## About this task
Go through the records line by line from the top and repeat each one exactly, ending with the line that contains "Task: Go to the 下载 folder icon".

## Data to process
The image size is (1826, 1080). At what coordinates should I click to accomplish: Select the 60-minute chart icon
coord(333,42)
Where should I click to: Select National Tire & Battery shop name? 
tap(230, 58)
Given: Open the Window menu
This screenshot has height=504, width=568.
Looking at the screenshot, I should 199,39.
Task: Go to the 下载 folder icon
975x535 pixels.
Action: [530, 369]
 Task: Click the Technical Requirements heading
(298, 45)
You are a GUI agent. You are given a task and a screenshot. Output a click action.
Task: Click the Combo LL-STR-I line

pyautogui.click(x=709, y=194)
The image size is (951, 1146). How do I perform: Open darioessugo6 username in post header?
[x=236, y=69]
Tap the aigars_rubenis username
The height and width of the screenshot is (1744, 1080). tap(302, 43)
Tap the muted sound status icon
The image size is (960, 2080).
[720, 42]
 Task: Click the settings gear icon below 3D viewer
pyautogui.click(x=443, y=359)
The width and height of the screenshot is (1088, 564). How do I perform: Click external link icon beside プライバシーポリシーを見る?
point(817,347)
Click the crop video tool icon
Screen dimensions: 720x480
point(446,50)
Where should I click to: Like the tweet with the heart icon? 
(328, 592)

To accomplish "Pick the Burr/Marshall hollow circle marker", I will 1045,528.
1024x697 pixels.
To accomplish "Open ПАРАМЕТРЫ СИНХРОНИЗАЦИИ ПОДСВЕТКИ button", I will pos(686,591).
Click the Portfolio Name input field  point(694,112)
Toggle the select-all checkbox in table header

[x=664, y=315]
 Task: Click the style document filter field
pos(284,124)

## Finished task
The image size is (1826, 1080). At what coordinates should I click to accomplish: Select the 60-minute chart icon
coord(333,42)
Where should I click to: Select National Tire & Battery shop name? 
tap(230, 58)
Given: Open the Window menu
This screenshot has height=504, width=568.
Looking at the screenshot, I should 199,39.
Task: Go to the 下载 folder icon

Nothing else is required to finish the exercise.